-- THE DATA follows --
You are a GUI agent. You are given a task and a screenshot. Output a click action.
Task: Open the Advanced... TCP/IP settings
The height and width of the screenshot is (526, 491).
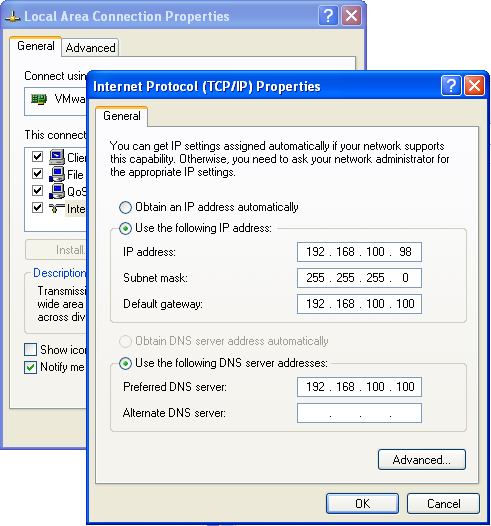click(x=422, y=460)
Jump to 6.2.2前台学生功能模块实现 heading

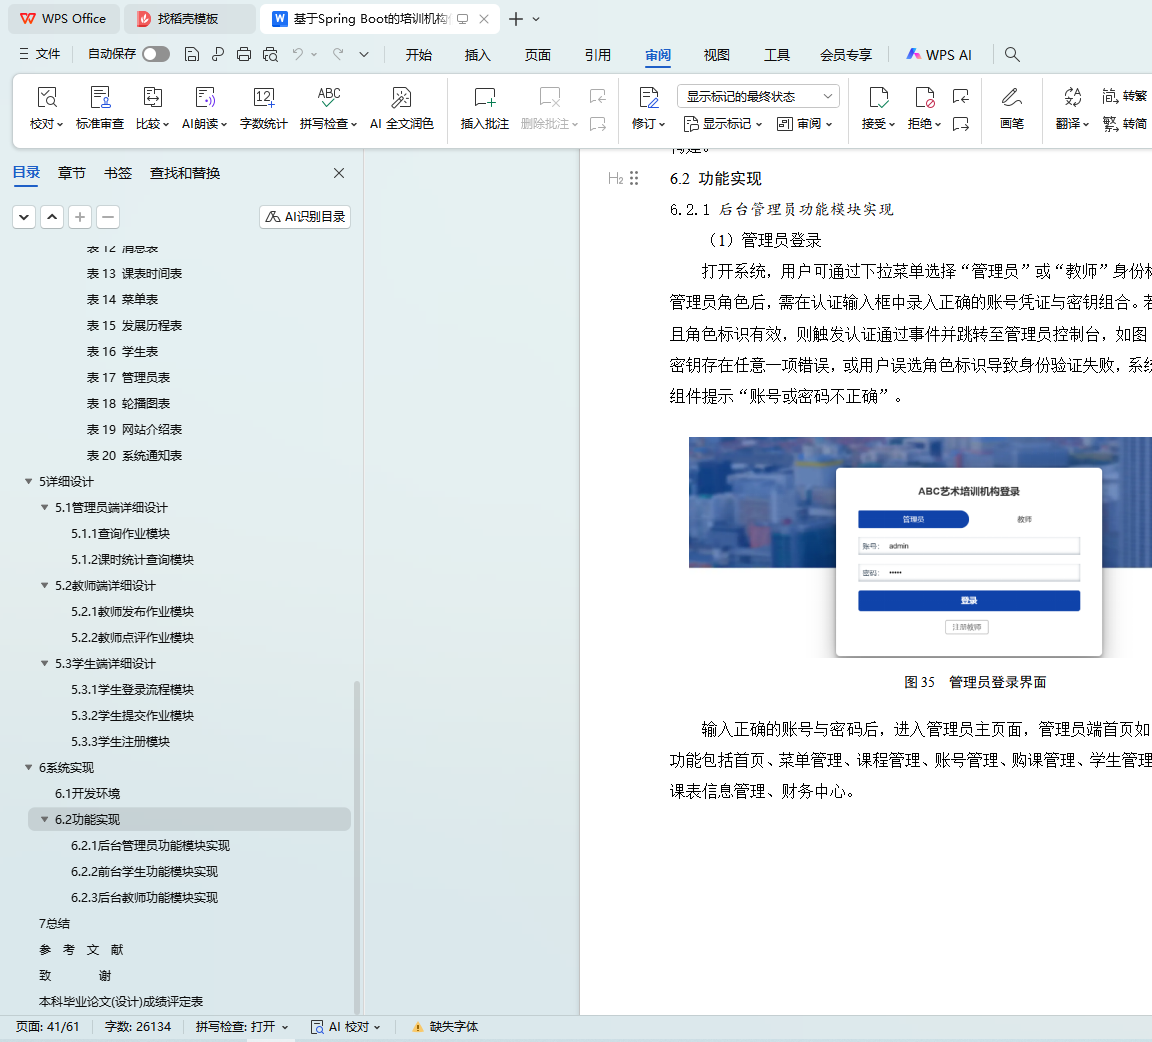tap(144, 872)
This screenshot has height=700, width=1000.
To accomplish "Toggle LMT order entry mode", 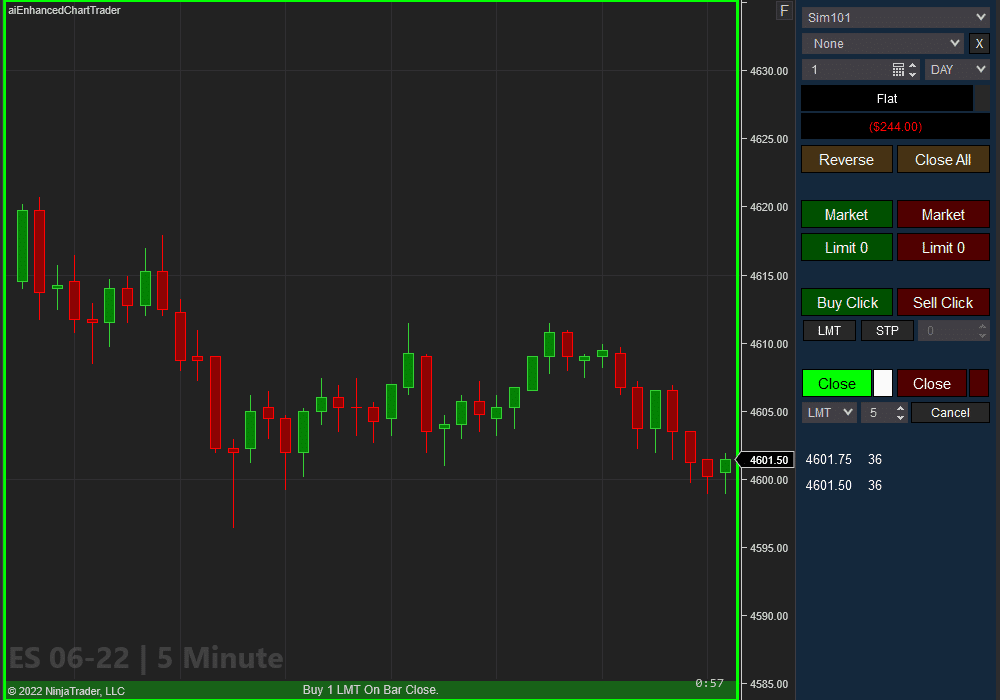I will click(x=829, y=330).
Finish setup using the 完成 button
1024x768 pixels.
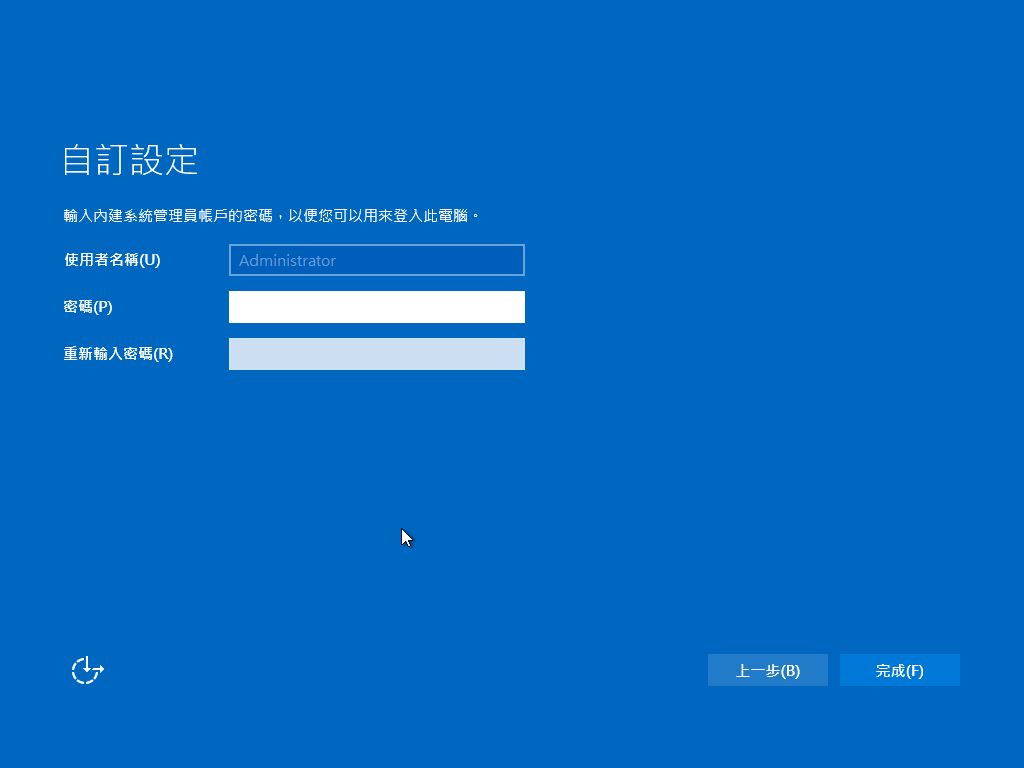click(x=899, y=670)
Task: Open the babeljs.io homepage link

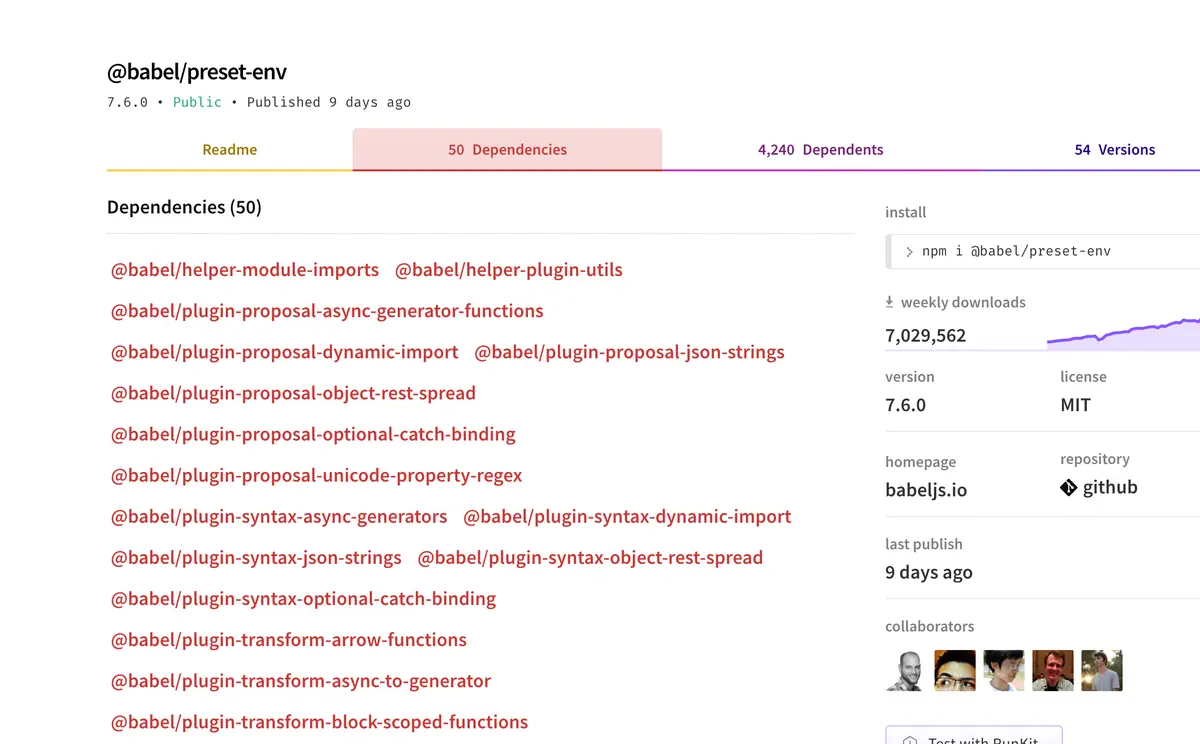Action: coord(926,490)
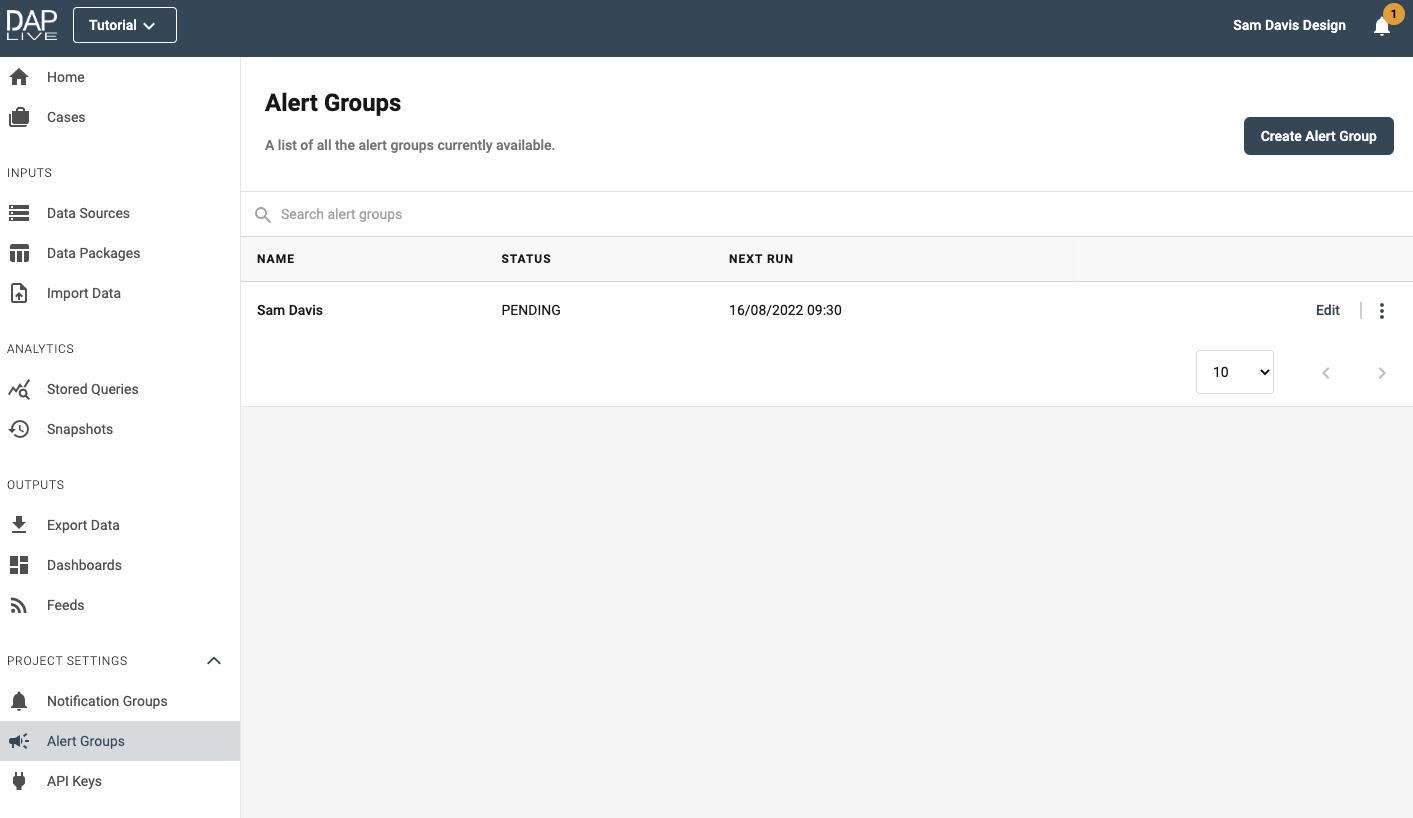Click the API Keys plug icon

19,781
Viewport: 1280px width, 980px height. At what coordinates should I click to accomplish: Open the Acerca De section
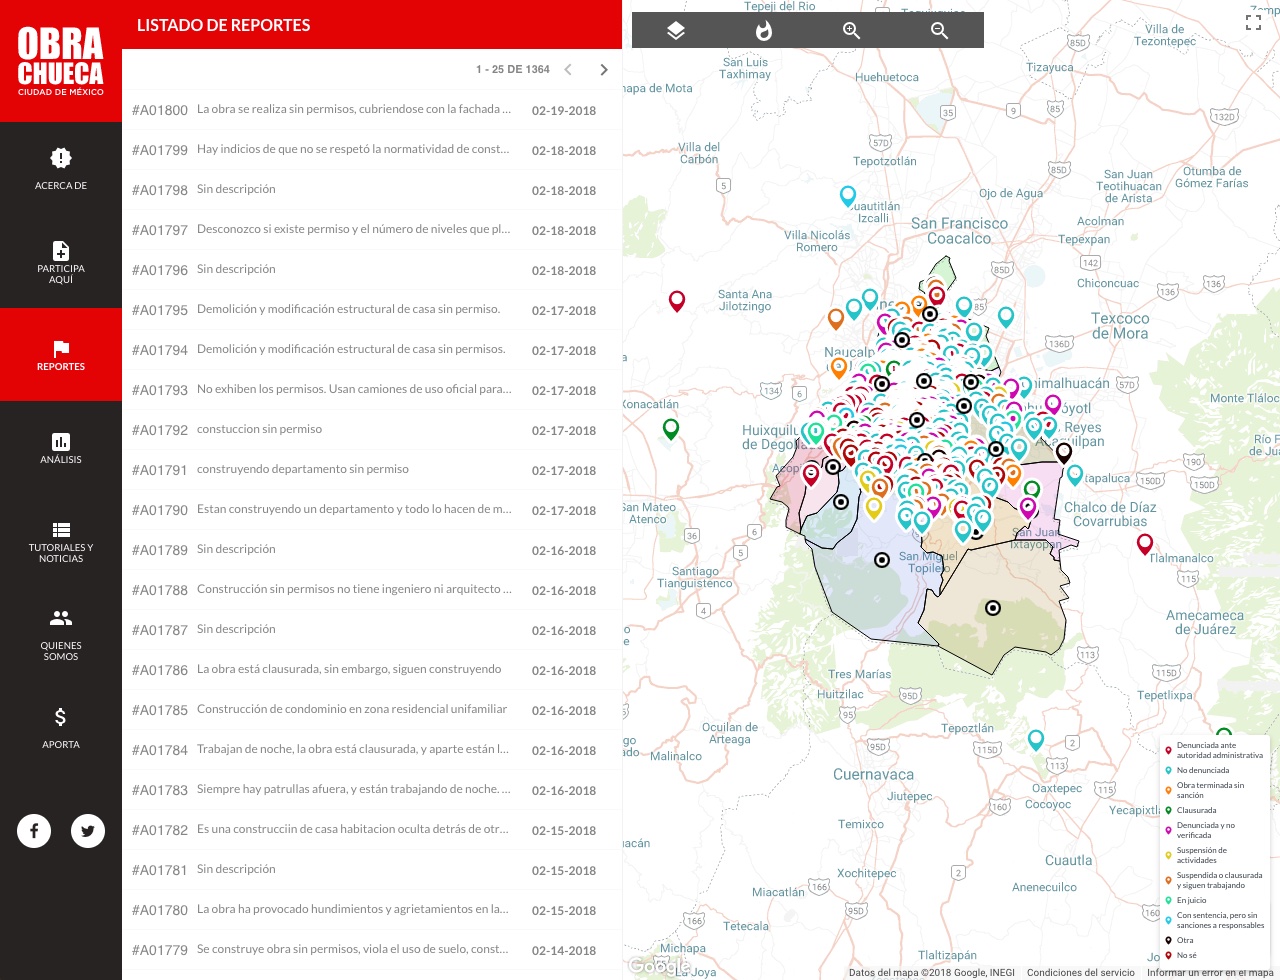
-- THE DATA concluded --
**EXERCISE INSTRUCTIONS**
Please give a word-for-word transcript of the lines from the one holding "Finish setup using the 完成 button" through the final line of the entries, both ends kept, with no pictures.

**WORKED SOLUTION**
Finish setup using the 完成 button
1024x768 pixels.
click(x=899, y=670)
Task: Open the babeljs.io homepage link

Action: coord(926,490)
Click the API Keys plug icon

19,781
Viewport: 1280px width, 980px height. At what coordinates should I click to accomplish: Open the Acerca De section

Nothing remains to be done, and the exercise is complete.